Study text:
━━━━━━━━

Monday 23 January 2017

The Midnight Gang


I'm always pleased to see a new Walliams' title hit the bookstores. The Midnight Gang came out in late 2016, and I've just got to it now. I'd just spent three weeks reading Ballet Shoes (see my review) and as a consequence I was already one book behind on my Goodreads Challenge for the year, so that I knew I needed a lightning fast read. The Midnight Gang it was. Although it's getting harder to blitz through Walliams books- they are indeed getting longer each year. The Midnight Gang is a chunky 478 pages. 

The Midnight Gang is set in the Children's Ward of Lord Funt Hospital in London. Naturally it is no cozy, mural painted kids ward. The Children's Ward of Lord Funt Hospital is on the 44th floor of the building, right at the very top, and it is presided over by a mean, callous, child-hating Matron. Naturally it is peopled with great characters, like Raj the Newsagent, and Nurse Meese.


A large older lady in a blur-and-white uniform with a hat leaned over and examined the boy's head. Dark circles framed her bloodshot eyes. Grey wiry hair squatted on her head. Her face was red raw, as if she had scrubbed it with a cheese grater.

Tom Charper has just been admitted to the Children's Ward of Lord Funt Hospital after a tragic cricket accident. He has been hit on the head by the ball, concussed, and left with rather a large bump.  Tom is a lonely boy at his boarding school. His parents never contact him, and he is on the outer with the kids. Not in the rugby team, not in the cool gang of kids, but he finds firm friends in the other children in the ward.

Each night at midnight the children leave their beds for a series of adventures in the nooks and crannies of the hospital. Naturally Tom wants to join them in their exploits. Like all of David Walliams books there is a beautiful heart at the centre of The Midnight Gang. Readers learn that they shouldn't judge someone by their looks and that 


"life is precious. Every moment is precious. We should be kind to each other. While there is still time."

I just love that David Walliams did publicity for the book in his pyjamas!



Fascinating to see that David Walliams based Porter on one of his favourite childhood characters, The Hunchback of Notre Dame. It's obvious when you know. 

3 comments:

Marg said...

478 is a bit of a chunkster!!

Deb Nance at Readerbuzz said...

I wish more of his work were available over here.

Louise said...

It is indeed Marg.

It's surprising it's not widely available Deb- it's everywhere here. Every bookstore, every Big W or Kmart has a whole row of his books. It's impossible to miss them here.

━━━━━━━━

Recorded information:
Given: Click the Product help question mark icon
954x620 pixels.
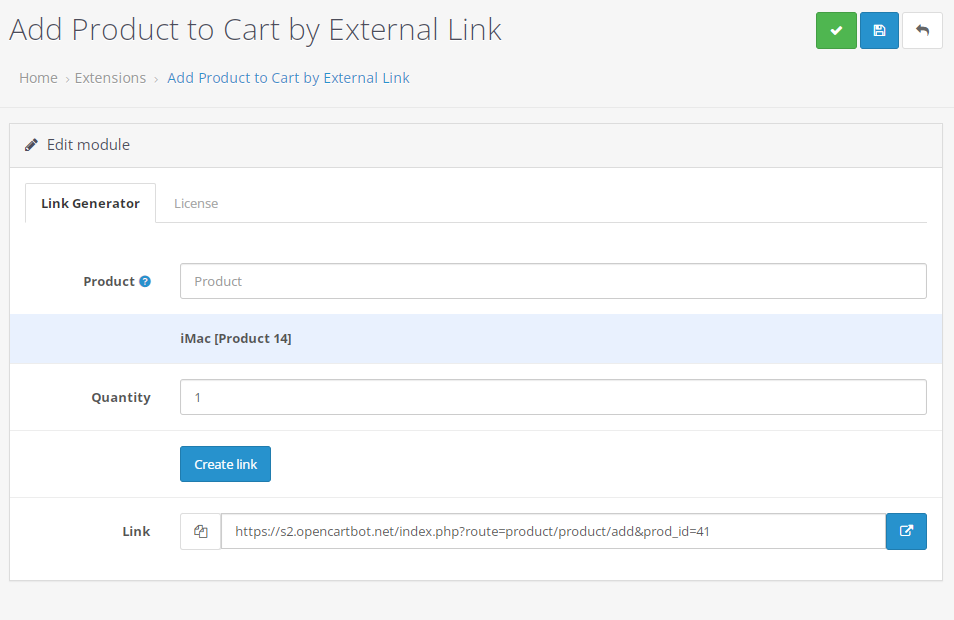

━━━━━━━━

Work to complete:
a - Who left comments on the review of The Midnight Gang? List them all.
b - According to the review of The Midnight Gang, on which floor of Lord Funt Hospital is the Children's Ward?

Responses:
a -
Marg
Deb Nance at Readerbuzz
Louise

b - The 44th floor, at the very top of the building.